When traffic picks back up, employees are called back to full-time status. The program, negotiated on a territory-by-territory basis, once covered nearly 80% of UP’s train crews and improved retention during downturns. But UP cut the auxiliary boards as a cost-saving move during its shift to PSR.
“Union Pacific currently has AWTS boards in place for approximately 50% of our workforce,” Tysver says. “We are in discussions with labor and evaluating where it makes sense to deploy this or other mechanisms to help maintain our workforce.”
The Brotherhood of Locomotive Engineers and Trainmen took a more diplomatic stance than TTD and the SMART-TD general chairmen.
“I worked as a locomotive engineer at Union Pacific in the years when Jim Vena was serving as chief operating officer. Today, as the president of the Brotherhood of Locomotive Engineers and Trainmen, I look forward to working with him in his new role as CEO,” BLET President Edward Hall said in a statement.
“In 2023, UP reached agreements with BLET to improve both scheduling and sick leave.

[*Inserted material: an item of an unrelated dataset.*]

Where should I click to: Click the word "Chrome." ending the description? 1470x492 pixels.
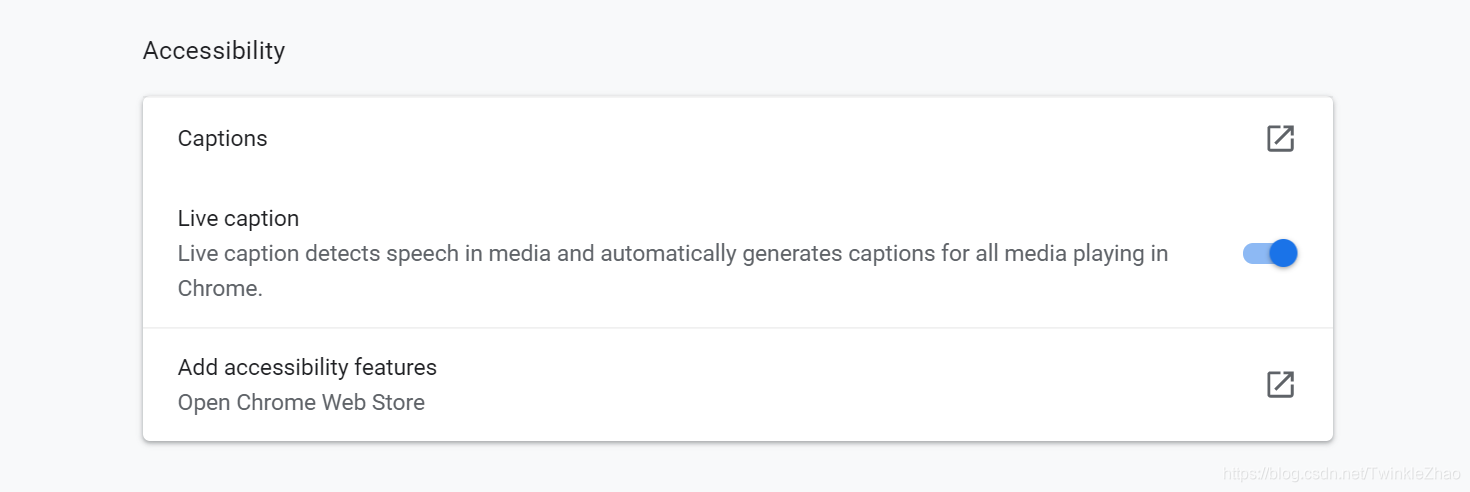point(220,289)
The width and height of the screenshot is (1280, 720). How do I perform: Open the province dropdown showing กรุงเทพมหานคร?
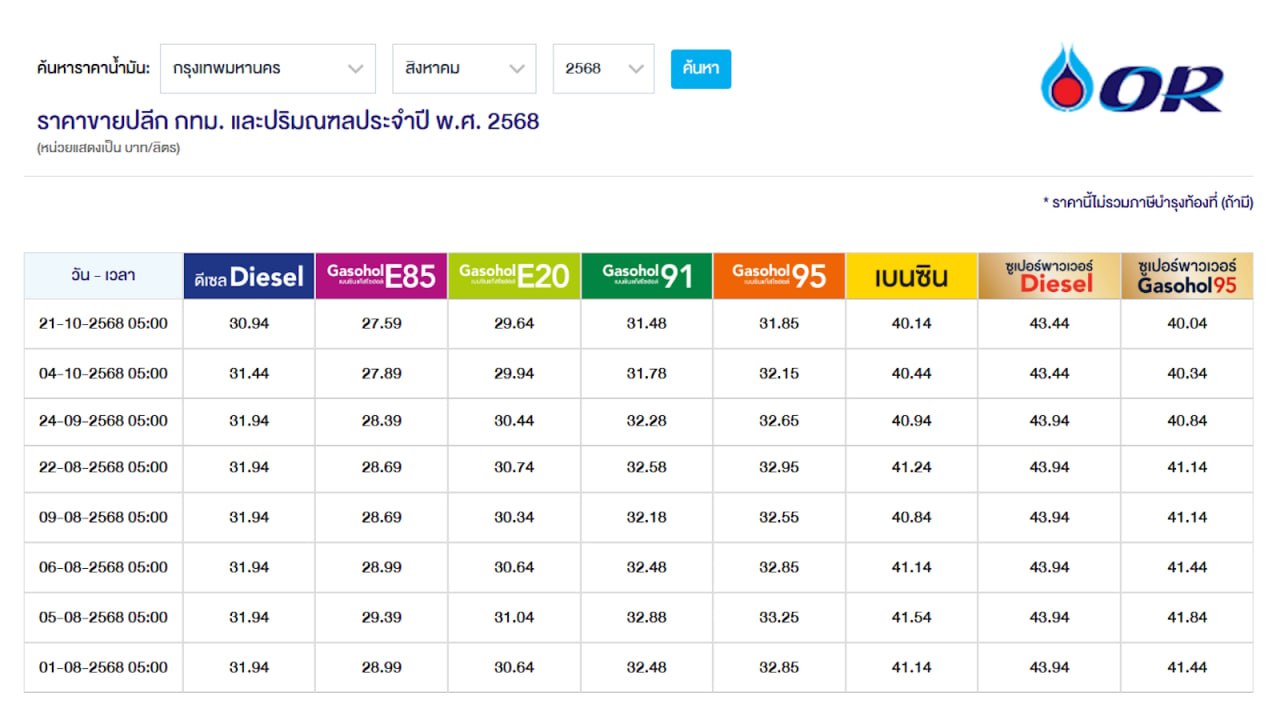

We would like to see continued progress, including necessary changes to the Precision Scheduled Railroading operating model. Few people alive know more about PSR than Vena. He should be fully aware of its failings. If not, rest assured, we will make him aware.”
UP announced Vena’s selection on July 26, five months after one of UP’s largest investors publicly demanded that the board oust CEO Lance Fritz and hire Vena as his replacement. Soroban Capital Partners was critical of UP’s performance under Fritz and noted that the railroad’s operations and service quickly improved during Vena’s two-year tenure as chief operating officer, only to falter after his departure.
Vena spent four decades at Canadian National, rising from a brakeman to chief operating officer. CN posted a record low operating ratio and its best safety performance while Vena was chief operating officer from 2013-2016.